• Written request
Rewrite the material from the line containing "Open the Device Manager" up to and including the line containing "click(x=76, y=92)", replacing "slider-line icon" with "slider icon" and leaving everything else unchanged. Return only those lines.

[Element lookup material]
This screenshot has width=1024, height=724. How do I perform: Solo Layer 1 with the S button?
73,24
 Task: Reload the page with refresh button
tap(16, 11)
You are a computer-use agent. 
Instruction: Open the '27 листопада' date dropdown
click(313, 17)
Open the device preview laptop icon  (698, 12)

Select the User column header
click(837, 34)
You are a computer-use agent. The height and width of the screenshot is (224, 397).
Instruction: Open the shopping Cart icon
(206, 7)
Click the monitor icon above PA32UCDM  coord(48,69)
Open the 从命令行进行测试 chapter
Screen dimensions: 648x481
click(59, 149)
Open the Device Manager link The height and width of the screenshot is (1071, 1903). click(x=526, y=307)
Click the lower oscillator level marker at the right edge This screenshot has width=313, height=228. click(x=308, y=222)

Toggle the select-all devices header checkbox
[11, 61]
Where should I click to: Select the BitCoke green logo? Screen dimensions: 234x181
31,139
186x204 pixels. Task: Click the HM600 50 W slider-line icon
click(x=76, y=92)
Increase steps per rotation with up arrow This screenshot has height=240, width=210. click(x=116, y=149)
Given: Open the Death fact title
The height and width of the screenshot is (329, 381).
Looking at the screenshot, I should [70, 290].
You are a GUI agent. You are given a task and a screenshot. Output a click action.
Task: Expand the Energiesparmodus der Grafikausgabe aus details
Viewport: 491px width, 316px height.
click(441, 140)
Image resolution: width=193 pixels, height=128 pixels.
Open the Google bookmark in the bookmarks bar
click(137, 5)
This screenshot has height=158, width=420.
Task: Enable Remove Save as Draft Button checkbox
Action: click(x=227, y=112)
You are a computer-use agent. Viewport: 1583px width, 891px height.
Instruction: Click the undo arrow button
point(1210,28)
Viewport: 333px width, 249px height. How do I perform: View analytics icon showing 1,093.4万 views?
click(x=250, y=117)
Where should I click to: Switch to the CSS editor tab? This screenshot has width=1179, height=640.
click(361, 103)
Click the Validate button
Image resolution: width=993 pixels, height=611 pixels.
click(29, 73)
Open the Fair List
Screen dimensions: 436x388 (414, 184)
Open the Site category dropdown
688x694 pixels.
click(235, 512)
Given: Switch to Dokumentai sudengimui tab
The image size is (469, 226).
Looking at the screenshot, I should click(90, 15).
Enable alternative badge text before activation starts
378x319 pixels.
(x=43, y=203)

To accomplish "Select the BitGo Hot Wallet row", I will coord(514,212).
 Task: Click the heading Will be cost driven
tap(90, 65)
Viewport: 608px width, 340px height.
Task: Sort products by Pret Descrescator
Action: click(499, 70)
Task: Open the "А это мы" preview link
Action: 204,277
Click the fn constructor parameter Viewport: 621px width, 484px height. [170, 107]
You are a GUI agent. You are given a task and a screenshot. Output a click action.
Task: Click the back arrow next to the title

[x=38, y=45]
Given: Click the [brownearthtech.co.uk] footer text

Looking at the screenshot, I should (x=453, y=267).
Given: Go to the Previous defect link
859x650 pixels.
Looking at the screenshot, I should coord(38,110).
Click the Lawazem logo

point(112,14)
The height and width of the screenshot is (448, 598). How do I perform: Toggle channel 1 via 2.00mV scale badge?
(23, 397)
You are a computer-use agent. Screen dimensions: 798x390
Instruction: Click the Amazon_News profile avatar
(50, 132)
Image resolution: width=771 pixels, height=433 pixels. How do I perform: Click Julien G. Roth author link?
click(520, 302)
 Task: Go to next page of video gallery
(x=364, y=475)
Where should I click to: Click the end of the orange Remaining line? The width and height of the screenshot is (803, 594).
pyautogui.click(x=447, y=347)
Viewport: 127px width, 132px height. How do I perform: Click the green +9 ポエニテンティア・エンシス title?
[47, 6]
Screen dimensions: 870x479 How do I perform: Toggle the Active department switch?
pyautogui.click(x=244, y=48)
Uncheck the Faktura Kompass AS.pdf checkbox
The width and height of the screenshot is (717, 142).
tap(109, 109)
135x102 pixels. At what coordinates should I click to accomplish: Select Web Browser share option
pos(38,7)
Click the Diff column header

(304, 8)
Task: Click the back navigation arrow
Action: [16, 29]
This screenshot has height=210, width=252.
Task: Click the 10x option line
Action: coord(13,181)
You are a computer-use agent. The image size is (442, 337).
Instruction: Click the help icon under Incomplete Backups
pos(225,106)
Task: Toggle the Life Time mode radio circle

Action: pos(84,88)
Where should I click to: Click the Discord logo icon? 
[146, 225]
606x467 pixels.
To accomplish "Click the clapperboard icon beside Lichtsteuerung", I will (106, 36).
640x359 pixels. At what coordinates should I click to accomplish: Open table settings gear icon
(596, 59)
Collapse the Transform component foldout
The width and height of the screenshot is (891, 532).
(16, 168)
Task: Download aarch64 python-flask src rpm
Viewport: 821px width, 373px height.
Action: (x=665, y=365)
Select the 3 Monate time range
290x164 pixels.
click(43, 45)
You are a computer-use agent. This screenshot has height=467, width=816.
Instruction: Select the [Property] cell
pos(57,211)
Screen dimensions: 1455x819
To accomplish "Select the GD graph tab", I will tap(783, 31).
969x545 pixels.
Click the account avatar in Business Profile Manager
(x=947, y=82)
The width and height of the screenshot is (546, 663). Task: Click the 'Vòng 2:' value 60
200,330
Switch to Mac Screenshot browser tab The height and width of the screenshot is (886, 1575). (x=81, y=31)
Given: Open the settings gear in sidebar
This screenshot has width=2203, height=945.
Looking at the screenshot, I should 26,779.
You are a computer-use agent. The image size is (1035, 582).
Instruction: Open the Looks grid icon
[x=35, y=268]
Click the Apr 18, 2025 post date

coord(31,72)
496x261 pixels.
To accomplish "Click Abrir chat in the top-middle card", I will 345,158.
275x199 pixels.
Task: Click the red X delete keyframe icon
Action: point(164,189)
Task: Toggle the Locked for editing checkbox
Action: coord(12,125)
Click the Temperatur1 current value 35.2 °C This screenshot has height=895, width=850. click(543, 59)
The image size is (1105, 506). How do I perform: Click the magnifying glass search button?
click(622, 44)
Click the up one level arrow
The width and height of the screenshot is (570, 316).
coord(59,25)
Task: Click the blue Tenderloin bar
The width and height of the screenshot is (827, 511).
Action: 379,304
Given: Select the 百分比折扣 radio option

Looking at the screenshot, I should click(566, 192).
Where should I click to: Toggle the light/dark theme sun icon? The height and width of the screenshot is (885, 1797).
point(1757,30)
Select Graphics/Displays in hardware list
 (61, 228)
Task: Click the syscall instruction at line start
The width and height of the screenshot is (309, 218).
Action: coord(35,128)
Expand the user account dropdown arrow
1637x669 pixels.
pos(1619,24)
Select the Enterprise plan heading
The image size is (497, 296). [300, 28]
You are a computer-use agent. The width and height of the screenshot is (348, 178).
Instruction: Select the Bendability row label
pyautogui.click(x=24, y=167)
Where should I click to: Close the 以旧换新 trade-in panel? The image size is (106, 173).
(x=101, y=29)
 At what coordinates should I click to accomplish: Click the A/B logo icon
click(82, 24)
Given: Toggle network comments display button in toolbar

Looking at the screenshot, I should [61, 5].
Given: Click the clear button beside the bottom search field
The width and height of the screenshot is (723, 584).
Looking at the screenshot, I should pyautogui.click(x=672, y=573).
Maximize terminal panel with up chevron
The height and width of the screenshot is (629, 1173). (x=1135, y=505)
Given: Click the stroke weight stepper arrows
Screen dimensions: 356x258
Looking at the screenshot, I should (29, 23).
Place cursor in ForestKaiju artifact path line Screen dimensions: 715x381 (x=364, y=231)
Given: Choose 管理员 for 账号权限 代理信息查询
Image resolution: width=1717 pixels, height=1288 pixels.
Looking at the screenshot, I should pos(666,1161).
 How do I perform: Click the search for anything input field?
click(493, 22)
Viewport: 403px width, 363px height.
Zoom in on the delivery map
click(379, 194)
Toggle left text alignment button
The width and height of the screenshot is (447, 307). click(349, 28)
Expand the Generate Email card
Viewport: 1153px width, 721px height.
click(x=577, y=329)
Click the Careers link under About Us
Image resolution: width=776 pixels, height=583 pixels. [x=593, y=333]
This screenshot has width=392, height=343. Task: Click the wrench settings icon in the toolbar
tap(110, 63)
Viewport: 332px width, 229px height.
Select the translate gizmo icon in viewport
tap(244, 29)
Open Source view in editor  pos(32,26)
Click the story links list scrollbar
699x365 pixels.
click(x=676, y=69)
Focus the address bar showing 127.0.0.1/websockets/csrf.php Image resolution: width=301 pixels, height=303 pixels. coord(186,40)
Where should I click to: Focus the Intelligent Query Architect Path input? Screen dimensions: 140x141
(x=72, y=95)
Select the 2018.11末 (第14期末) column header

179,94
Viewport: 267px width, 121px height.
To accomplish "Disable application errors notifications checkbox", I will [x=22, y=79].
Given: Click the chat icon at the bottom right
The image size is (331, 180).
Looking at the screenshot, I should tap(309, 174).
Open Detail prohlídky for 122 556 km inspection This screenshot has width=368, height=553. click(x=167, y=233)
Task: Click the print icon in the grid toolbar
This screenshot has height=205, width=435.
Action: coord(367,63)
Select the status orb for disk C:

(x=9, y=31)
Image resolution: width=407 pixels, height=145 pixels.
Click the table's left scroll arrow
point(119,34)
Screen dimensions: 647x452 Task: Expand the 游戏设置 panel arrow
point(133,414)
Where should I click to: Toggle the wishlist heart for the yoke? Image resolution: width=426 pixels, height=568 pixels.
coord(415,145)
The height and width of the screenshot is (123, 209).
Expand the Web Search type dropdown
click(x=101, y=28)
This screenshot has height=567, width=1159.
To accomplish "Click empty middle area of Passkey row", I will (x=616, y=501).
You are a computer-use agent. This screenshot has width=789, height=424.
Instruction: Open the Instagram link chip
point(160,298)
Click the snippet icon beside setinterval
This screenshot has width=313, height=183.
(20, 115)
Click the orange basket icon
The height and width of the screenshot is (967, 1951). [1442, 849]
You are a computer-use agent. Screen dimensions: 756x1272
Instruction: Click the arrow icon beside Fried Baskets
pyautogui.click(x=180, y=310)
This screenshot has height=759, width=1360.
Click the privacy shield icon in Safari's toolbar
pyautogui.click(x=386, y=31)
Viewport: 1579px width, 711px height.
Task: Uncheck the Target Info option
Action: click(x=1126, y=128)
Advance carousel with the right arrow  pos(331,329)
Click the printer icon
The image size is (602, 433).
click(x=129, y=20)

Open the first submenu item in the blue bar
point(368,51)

• Exercise result
Open the Device Manager link The height and width of the screenshot is (1071, 1903). click(x=526, y=307)
Click the lower oscillator level marker at the right edge This screenshot has width=313, height=228. click(x=308, y=222)

Toggle the select-all devices header checkbox
[11, 61]
Where should I click to: Select the BitCoke green logo? Screen dimensions: 234x181
31,139
186x204 pixels. Task: Click the HM600 50 W slider icon
click(x=76, y=92)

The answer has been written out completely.